El mundo es atroz. Nadie tiene compasión
de nadie en los países de que provienen. Es un concepto que no existe. Huyen de
África, de parte de Asia, de las dictaduras, de las
hambrunas, de las persecuciones. Solo
buscan un futuro mejor y de paso muchos quieren traer sus sociedades a Europa, sus teocracias, su islam y la sharia.

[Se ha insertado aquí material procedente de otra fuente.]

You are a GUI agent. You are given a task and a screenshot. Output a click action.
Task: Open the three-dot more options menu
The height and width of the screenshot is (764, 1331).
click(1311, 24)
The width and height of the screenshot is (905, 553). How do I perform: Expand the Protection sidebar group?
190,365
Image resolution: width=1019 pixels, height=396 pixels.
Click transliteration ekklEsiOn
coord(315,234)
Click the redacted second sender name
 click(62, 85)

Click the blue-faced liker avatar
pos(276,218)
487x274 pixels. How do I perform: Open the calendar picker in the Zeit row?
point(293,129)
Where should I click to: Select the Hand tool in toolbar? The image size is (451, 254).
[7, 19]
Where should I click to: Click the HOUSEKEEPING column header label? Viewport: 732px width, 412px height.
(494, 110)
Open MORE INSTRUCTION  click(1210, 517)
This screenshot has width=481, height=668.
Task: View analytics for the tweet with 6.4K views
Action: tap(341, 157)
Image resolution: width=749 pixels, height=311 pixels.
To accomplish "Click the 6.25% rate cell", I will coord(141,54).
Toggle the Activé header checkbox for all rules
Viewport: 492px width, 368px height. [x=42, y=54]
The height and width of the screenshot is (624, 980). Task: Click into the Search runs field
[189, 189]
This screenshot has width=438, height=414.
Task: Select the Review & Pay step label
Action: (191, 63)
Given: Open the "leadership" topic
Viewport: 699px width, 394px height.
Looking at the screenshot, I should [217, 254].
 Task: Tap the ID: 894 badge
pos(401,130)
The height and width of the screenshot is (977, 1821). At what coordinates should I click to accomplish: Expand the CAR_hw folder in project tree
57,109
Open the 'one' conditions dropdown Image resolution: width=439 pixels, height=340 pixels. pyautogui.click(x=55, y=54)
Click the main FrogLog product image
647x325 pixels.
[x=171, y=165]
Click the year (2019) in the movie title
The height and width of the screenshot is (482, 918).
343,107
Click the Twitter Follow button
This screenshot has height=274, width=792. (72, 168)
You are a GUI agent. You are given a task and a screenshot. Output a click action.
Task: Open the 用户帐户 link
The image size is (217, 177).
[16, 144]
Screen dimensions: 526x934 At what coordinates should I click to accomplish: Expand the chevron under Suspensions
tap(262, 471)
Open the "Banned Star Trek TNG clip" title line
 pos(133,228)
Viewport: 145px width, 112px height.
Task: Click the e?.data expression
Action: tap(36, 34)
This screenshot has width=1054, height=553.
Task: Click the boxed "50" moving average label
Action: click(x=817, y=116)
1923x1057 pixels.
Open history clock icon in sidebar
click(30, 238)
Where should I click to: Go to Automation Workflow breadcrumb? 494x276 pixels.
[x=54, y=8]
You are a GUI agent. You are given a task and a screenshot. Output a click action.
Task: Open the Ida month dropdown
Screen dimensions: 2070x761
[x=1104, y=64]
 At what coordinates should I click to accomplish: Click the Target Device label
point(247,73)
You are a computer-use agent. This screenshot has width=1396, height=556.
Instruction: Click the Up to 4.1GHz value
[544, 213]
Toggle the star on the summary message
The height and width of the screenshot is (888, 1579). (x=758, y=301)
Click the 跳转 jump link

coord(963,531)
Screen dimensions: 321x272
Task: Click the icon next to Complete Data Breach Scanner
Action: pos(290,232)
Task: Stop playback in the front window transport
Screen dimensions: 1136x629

Hay algunos, tal vez muchos o
pocos, que sabrán reconocer la oportunidad que se les abre con las libertades y
jamás querrían retornar de nuevo a sus infernales sociedades, pero otros,
muchos o pocos, querrán conquistar o reconquistar Europa para el Islam.
Conocen nuestras debilidades, nuestras dudas, nuestra fragilidad y, sobre todo,
nuestro sentimiento de culpa que disfrazamos de compasión.